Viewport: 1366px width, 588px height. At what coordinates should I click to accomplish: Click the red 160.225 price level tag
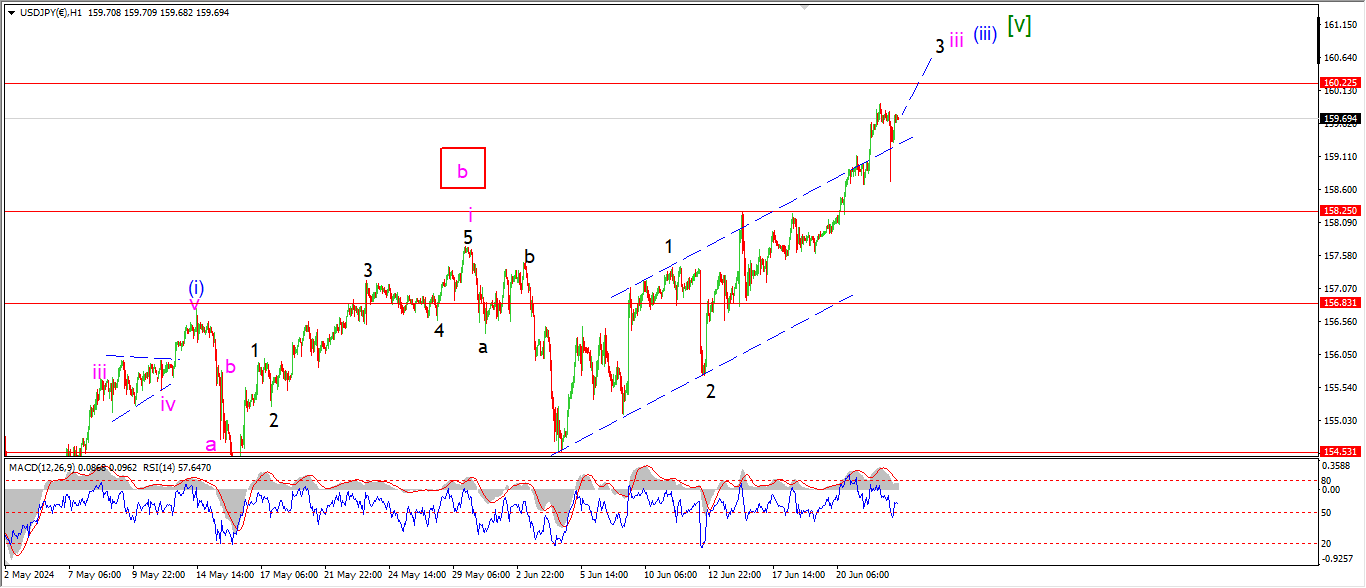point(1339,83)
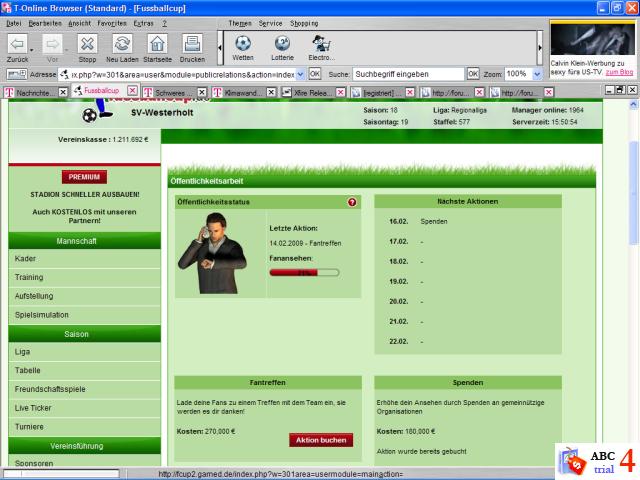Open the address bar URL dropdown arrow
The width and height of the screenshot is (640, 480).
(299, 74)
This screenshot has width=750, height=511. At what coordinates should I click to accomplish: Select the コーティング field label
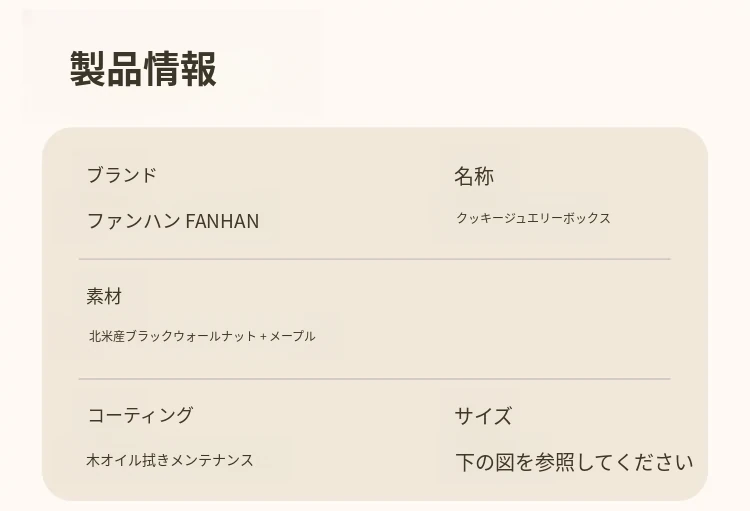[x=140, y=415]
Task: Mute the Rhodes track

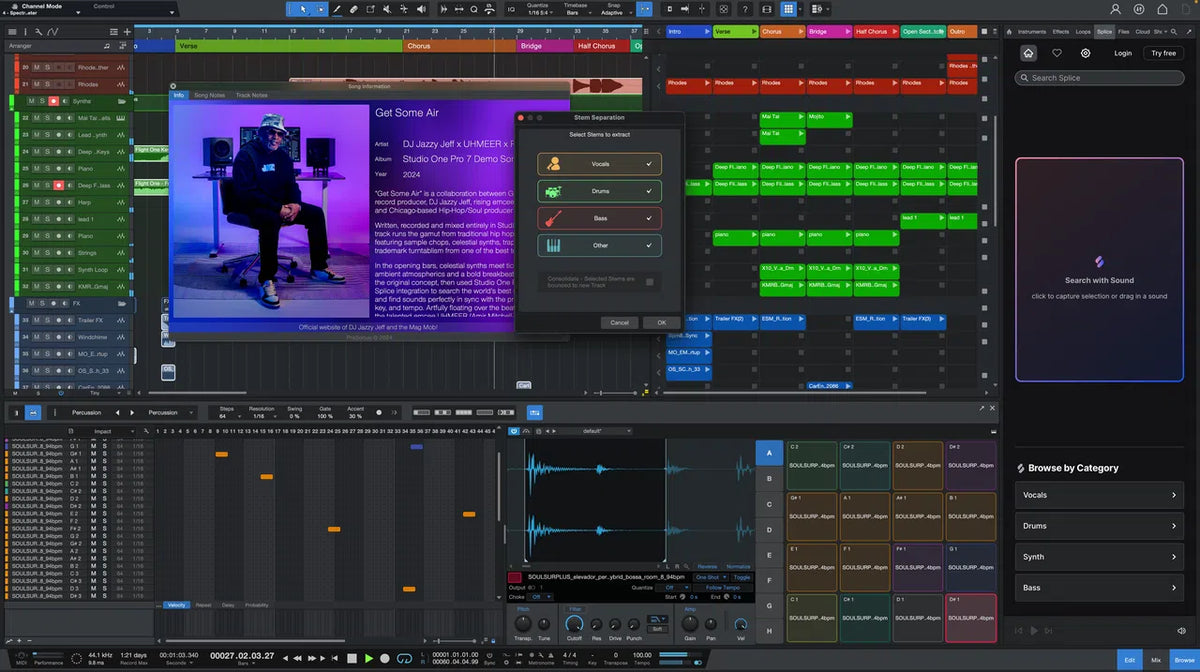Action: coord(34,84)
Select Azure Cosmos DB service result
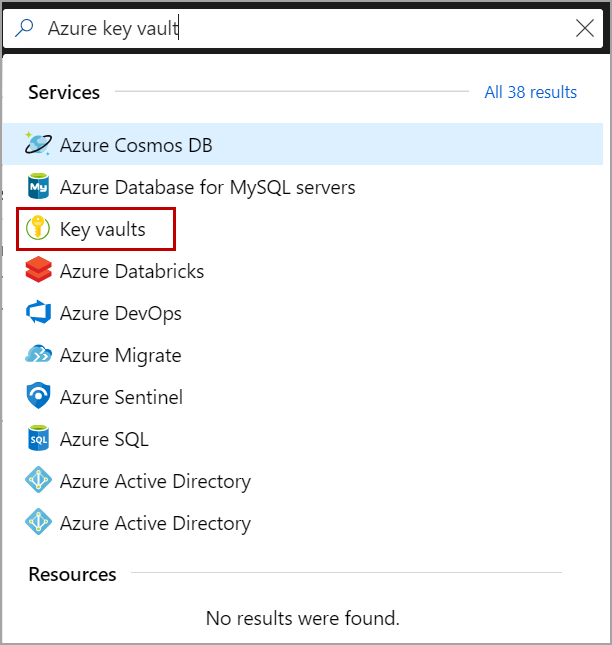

-- -- --

PROBLEM:
Extract, verbatim and alone, the lines from the line that contains "Task: Mute the Rhodes track" to the last line of the records, inclusive; drop any picture.

RESULT OF THE EXERCISE:
Task: Mute the Rhodes track

Action: coord(34,84)
Select Azure Cosmos DB service result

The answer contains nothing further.